Pointing rows for screenshots and pages
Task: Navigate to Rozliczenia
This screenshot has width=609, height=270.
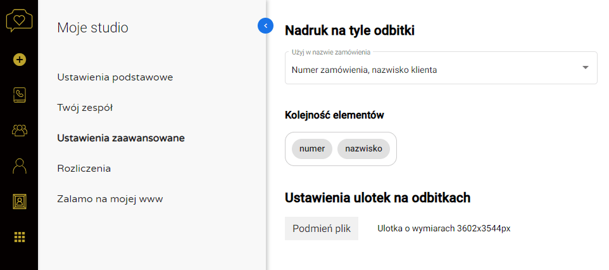Action: click(x=84, y=169)
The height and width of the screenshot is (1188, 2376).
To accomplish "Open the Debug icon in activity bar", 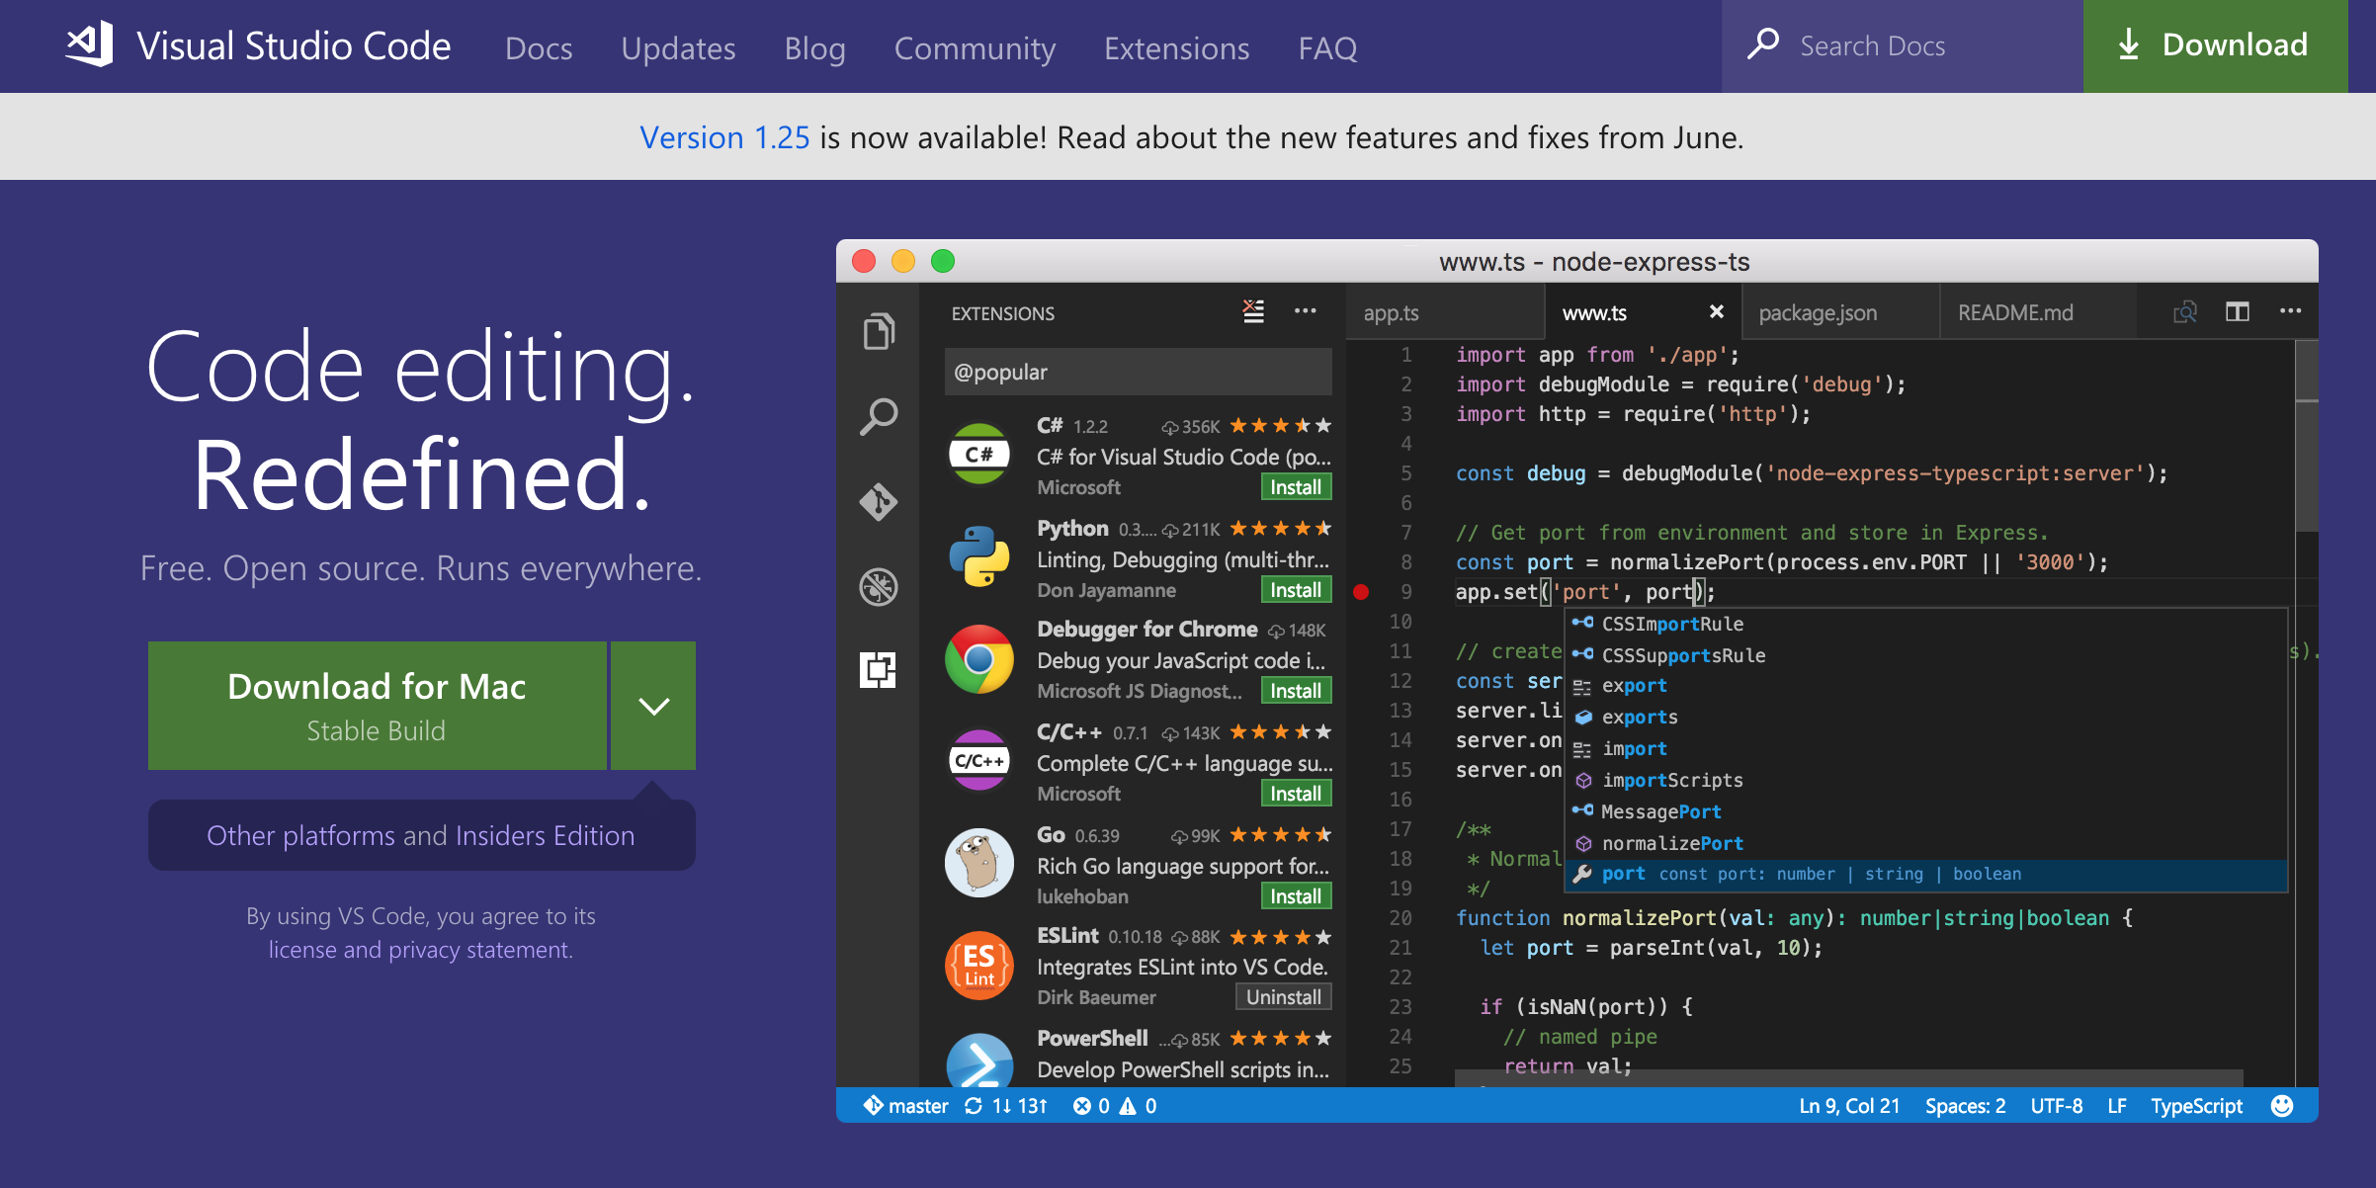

# SET TASK:
Turn the rows above into a Markdown table with the columns "No." and "Row text", one numbered line per table row, skipping blank lines and leaving the pictures out.

# RESPONSE TO THIS TASK:
| No. | Row text |
|---|---|
| 1 | Task: Navigate to Rozliczenia |
| 2 | This screenshot has width=609, height=270. |
| 3 | Action: click(x=84, y=169) |
| 4 | The height and width of the screenshot is (1188, 2376). |
| 5 | To accomplish "Open the Debug icon in activity bar",  |